In a press conference at the ECCO 15-ESMO 34 Joint Congress, John Burn, MD, Institute of Human Genetics, Newcastle University, United Kingdom, discussed follow-up results to a trial he and his colleagues conducted that investigated the effectiveness of ordinary aspirin in preventing colon cancer. Dr Burn noted that “Aspirin has been associated with cancer chemoprevention since the late 1980s,” when researchers observed that people who took aspirin regularly for chronic conditions like arthritis had a lower incidence of certain cancers. Since then, various studies have demonstrated a correlation between frequent use of NSAIDS and reduced risk of colon cancer.
The trial by Dr Burn and colleagues included 1071 carriers of an inherited genetic mutation that causes Lynch syndrome, a malignancy that develops in the digestive tract. It most commonly arises in the colorectal region, and it is also known as hereditary nonpolyposis colorectal cancer. In addition to colorectal cancer, people with Lynch syndrome are at greater risk for many other solid tumors. Women who carry the Lynch syndrome mutation are prone to endometrial and ovarian cancers.
Patients were recruited from 42 centers in 16 countries and randomized to receive either 600 mg of aspirin per day or 30 g of Novelose, a resistant starch. Patients stayed on the regimen for a median of 29 months, and preliminary results published in a December issue of New England Journal of Medicine were disappointing, said Dr Burn. Researchers observed no evidence that aspirin helped reduce the incidence of colon cancer in this genetically predisposed population.
Several years after the study concluded, Dr Burn and his associates decided to track down the patients who participated. They were able to locate approximately 75% of the patients and found something surprising: at 4 years after randomization, the benefits of daily aspirin use became apparent. Dr Burn said, to date, there have been 6 cases of colon cancer in the aspirin group compared with 16 in the placebo group, a statistically significant result. For patients enrolled in the study for 2 years, 6 developed multiple cancers; of these, 5 were in the placebo group. The rate of endometrial cancer was also lower in women who took aspirin.

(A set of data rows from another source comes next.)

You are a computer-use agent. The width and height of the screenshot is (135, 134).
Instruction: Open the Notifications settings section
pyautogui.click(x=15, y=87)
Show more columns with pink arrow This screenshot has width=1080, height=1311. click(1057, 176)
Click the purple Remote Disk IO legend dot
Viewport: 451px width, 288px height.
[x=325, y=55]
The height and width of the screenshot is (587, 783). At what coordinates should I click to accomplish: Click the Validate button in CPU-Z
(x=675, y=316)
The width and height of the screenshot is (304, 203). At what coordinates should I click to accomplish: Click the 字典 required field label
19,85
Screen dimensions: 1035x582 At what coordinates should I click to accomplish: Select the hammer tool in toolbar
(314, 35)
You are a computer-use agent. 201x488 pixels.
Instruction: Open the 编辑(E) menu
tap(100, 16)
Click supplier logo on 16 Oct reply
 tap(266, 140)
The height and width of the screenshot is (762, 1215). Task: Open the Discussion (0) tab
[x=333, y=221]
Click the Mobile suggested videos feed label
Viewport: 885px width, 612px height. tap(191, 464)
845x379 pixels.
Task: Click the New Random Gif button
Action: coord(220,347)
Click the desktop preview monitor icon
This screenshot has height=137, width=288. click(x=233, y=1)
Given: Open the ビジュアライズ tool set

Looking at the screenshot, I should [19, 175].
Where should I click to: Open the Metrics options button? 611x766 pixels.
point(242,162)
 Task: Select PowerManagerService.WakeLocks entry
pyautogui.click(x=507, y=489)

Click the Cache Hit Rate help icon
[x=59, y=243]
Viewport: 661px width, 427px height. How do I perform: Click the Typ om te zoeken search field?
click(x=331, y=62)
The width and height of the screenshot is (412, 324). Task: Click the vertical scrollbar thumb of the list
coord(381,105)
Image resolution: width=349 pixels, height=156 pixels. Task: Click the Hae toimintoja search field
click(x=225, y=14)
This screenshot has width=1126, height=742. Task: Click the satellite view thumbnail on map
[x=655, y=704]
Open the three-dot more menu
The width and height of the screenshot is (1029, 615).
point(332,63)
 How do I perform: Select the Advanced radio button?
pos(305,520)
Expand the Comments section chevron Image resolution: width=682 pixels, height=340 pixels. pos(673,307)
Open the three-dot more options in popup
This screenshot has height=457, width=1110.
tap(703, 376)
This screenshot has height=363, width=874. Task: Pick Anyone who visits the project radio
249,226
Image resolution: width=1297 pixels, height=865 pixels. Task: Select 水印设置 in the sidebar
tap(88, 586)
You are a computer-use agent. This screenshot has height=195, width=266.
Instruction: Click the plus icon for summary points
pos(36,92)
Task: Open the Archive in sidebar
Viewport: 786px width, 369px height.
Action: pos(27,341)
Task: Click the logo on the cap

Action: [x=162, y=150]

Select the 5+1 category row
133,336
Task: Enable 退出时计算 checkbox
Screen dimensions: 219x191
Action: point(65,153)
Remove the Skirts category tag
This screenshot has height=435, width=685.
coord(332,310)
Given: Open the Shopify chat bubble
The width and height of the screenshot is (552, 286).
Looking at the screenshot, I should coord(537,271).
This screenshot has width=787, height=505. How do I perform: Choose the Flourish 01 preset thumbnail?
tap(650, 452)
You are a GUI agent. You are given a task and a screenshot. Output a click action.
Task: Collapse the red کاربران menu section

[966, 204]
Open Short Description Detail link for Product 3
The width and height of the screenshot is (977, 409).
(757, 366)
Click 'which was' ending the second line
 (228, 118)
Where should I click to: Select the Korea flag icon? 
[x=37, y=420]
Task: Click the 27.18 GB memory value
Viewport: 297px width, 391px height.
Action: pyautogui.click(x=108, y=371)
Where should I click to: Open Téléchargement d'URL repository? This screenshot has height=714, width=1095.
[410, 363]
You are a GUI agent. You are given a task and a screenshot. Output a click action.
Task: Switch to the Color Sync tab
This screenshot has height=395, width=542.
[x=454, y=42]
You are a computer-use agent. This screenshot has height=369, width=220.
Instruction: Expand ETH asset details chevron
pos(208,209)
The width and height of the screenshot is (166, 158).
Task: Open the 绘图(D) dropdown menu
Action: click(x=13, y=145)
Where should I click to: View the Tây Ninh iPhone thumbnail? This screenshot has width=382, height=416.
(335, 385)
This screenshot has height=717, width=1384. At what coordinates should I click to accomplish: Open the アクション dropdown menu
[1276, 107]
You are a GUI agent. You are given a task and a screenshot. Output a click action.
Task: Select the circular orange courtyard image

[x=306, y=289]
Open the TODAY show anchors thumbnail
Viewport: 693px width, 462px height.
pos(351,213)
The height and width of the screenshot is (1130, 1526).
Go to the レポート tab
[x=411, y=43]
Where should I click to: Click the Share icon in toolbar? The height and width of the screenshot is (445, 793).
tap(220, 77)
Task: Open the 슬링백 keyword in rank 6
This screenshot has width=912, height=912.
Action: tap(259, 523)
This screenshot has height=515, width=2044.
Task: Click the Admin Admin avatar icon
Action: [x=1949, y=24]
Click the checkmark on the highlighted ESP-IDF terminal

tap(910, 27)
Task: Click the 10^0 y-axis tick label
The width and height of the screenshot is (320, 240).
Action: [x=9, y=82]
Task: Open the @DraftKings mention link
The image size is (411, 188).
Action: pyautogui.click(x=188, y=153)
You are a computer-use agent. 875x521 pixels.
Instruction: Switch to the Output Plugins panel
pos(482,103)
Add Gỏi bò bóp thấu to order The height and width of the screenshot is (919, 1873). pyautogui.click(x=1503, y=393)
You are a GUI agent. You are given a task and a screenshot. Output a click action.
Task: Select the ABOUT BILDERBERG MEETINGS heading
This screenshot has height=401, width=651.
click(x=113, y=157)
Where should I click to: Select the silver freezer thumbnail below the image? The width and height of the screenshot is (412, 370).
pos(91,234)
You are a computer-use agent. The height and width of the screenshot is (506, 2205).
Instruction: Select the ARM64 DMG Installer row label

The benefits of aspirin regarding chemoprevention persisted for at least 6 years after discontinuation; those who remained on aspirin longer were less likely to develop cancer. In the original cohort of 1000 patients, 11 patients in the aspirin group developed significant gastrointestinal bleeding compared with 9 in the placebo group. “In terms of the overall side effects profile,” Dr Burn said, “the differences were not that great,” but he noted that the incidence of cardiovascular events was reduced in the aspirin group.
Although researchers are uncertain how aspirin protects against cancer, Dr Burn said he believes it has an effect on cancer stem cells, targeting the cancer even before it has been detected. The investigators would like to expand their study, enrolling a larger number of patients with Lynch syndrome and evaluating different doses.
Dr Burn noted that “approximately 3% to 5% of colon and endometrial cancers are attributable to [the Lynch] gene defect,” yet 1 in 6 colon cancers have a breakdown in this gene system. “One might reasonably extrapolate that if [aspirin] is preventing cancers in the hereditary defect, it might be suppressing sporadic forms, also.”